### Problem details
Return each line of the records below in which the string "Open" turns up.

### Extracted information
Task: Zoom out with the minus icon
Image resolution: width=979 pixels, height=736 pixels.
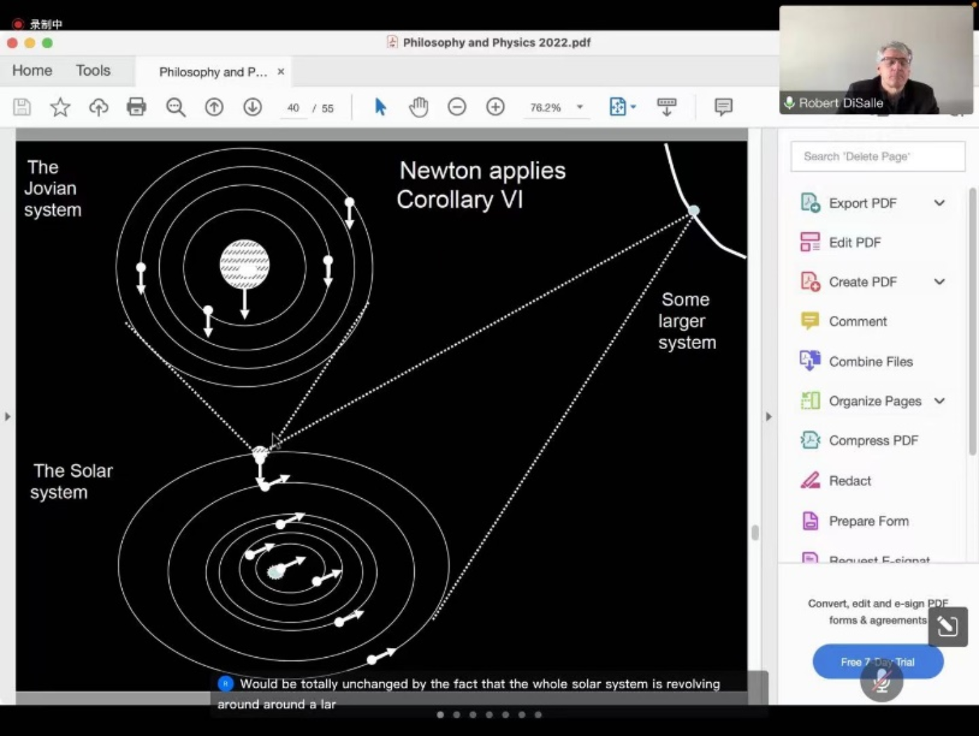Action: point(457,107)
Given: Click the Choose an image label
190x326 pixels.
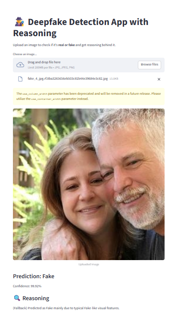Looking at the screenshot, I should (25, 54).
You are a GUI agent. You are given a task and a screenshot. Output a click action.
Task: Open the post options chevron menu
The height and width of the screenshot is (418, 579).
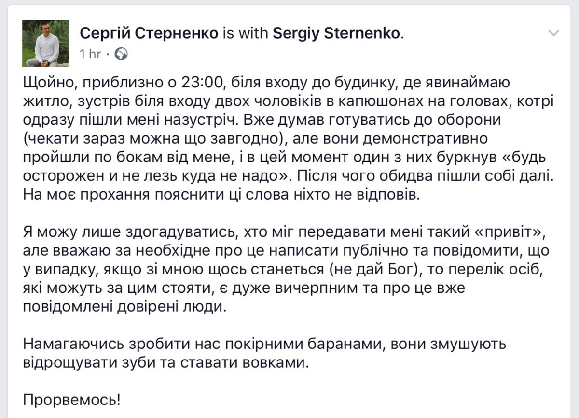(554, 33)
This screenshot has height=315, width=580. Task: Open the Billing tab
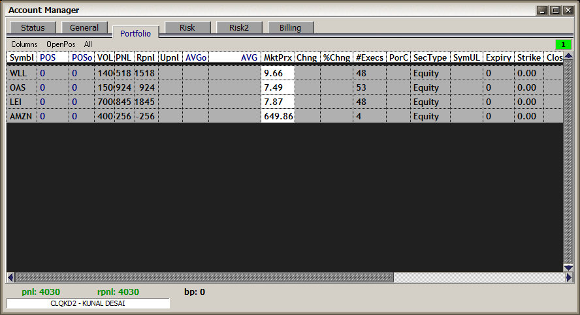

--

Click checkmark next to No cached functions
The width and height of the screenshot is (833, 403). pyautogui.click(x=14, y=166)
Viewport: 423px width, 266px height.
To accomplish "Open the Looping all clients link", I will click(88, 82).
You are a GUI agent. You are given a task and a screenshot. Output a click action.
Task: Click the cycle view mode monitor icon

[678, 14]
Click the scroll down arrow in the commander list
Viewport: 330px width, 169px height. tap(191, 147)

### Output below
Task: Open the post options chevron menu
This screenshot has height=315, width=580. Task: Open the Billing tab
To accomplish "Open the Looping all clients link", I will click(88, 82).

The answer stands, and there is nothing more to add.